[Given request]: Give the part of the records that opens with the line containing "Given: Sort table by +/- column header" and closes with the line containing "Open the 說明" as a Markdown table, skipping blank lines. Use two columns, Number for the row number and Line for the line itself.

[Task material]:

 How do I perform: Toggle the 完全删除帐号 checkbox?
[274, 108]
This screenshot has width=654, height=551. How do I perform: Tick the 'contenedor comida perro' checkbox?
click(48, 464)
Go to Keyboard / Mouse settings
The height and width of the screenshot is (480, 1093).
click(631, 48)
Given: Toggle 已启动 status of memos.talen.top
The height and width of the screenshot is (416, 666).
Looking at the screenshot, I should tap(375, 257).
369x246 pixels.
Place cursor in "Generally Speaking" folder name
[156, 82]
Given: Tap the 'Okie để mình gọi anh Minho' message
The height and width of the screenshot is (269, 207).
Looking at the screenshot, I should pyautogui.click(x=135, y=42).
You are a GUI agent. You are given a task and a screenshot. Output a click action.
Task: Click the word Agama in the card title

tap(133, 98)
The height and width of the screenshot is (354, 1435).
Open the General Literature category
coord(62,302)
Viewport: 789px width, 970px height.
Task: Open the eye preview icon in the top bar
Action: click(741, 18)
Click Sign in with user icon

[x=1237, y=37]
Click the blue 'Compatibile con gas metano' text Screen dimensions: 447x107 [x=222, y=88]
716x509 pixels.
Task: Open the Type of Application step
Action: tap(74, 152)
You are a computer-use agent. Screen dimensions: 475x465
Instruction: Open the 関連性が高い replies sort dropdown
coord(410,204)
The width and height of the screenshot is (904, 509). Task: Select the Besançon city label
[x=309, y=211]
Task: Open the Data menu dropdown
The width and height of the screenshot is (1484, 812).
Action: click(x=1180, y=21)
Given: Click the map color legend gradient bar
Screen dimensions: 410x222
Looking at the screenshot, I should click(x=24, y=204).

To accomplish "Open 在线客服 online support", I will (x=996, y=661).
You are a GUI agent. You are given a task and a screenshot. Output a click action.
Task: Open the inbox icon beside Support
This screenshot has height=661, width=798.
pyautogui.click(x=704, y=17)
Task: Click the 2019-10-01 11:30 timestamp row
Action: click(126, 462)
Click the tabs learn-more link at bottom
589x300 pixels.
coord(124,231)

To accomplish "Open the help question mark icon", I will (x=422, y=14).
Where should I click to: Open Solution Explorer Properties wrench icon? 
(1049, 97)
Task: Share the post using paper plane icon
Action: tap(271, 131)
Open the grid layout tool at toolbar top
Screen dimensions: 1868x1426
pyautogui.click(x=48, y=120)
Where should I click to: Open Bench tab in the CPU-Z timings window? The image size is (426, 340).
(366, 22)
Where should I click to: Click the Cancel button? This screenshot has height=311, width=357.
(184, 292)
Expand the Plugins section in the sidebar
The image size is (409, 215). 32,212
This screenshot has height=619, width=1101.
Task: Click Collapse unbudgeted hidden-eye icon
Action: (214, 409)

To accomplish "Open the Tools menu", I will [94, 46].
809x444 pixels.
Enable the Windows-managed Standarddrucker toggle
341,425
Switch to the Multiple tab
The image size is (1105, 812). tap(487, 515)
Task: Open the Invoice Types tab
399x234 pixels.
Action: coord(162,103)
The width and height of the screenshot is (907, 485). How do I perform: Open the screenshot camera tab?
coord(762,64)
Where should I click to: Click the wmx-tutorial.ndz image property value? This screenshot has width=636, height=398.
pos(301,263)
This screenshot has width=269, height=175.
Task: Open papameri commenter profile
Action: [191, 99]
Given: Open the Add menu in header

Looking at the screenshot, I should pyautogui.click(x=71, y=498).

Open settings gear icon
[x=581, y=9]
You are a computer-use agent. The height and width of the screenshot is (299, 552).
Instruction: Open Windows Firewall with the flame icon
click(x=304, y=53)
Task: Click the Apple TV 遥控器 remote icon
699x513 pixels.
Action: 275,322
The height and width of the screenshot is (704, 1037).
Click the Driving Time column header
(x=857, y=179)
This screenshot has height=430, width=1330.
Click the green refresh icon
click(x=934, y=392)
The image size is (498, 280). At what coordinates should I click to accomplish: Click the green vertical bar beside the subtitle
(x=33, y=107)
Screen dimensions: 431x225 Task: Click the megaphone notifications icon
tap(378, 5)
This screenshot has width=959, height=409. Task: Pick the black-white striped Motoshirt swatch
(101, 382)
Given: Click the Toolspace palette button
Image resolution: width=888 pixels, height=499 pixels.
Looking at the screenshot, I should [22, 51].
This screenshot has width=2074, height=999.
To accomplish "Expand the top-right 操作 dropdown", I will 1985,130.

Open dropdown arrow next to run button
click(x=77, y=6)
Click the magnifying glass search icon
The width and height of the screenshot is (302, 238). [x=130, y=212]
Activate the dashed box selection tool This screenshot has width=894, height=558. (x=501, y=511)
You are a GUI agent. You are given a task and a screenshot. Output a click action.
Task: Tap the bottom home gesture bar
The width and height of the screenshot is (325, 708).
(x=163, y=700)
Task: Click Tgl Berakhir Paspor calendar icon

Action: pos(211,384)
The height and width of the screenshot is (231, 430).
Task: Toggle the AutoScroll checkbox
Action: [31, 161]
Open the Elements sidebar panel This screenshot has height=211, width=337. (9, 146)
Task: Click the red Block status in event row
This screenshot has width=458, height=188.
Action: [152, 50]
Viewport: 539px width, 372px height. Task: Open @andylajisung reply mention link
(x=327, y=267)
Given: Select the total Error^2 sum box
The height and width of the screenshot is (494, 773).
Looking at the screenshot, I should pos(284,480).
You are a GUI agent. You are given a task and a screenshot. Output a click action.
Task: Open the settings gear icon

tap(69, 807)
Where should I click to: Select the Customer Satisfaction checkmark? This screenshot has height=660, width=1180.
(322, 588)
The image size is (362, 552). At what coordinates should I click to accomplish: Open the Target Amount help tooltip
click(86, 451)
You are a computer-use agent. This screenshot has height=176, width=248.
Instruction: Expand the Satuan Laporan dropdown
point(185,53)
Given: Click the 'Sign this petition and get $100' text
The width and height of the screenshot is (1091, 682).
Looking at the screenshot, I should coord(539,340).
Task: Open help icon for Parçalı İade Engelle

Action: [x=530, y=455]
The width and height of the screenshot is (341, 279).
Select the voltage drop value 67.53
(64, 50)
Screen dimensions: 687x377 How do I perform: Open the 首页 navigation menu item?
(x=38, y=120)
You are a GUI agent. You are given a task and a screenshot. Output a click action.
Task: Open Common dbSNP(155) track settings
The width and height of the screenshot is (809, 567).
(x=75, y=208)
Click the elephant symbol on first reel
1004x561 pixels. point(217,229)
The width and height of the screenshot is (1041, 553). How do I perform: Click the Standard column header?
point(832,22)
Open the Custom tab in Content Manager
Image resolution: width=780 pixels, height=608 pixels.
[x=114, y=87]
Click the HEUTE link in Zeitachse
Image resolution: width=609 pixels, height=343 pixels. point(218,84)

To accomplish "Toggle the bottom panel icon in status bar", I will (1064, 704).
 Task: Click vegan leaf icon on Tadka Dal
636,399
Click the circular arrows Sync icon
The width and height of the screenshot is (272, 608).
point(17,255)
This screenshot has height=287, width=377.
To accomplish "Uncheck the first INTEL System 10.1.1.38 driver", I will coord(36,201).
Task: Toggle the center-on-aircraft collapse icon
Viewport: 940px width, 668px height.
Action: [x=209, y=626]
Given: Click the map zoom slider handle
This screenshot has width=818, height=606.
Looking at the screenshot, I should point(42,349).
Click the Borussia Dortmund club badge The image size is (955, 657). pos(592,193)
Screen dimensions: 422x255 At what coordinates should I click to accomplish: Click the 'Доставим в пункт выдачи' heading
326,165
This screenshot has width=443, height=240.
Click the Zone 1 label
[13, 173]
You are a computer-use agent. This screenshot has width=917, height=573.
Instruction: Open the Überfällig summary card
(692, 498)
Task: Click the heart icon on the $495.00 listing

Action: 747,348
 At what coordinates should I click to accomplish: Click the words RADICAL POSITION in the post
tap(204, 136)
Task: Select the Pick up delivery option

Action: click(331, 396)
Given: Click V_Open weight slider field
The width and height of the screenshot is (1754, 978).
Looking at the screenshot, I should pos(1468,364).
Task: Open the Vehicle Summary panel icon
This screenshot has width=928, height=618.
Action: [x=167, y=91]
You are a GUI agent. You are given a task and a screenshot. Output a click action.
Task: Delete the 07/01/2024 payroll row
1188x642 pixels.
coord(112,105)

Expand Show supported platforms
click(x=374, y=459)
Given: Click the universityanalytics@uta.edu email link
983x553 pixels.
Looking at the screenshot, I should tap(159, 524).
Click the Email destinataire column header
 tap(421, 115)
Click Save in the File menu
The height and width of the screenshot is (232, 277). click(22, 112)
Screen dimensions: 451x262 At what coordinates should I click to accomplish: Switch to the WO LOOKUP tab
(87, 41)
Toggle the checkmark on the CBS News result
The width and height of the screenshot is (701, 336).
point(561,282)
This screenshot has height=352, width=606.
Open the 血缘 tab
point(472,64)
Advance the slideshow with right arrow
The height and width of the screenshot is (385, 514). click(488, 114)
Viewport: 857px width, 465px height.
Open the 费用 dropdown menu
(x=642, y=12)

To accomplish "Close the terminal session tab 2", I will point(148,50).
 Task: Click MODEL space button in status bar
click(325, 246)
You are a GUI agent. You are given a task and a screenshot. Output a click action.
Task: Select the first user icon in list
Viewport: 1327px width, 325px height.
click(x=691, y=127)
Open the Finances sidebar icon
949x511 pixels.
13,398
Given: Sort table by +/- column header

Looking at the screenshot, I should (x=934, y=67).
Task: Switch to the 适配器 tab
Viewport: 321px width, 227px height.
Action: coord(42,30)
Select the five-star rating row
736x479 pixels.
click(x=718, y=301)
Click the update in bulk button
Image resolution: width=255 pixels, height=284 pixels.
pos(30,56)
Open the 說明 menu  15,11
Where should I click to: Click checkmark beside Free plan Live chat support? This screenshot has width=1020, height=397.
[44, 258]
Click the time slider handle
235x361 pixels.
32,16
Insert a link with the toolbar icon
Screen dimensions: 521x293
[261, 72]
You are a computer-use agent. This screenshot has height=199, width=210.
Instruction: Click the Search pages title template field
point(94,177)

[The solution]:
| Number | Line |
|---|---|
| 1 | Given: Sort table by +/- column header |
| 2 | Looking at the screenshot, I should (x=934, y=67). |
| 3 | Task: Switch to the 适配器 tab |
| 4 | Viewport: 321px width, 227px height. |
| 5 | Action: coord(42,30) |
| 6 | Select the five-star rating row |
| 7 | 736x479 pixels. |
| 8 | click(x=718, y=301) |
| 9 | Click the update in bulk button |
| 10 | Image resolution: width=255 pixels, height=284 pixels. |
| 11 | pos(30,56) |
| 12 | Open the 說明 menu  15,11 |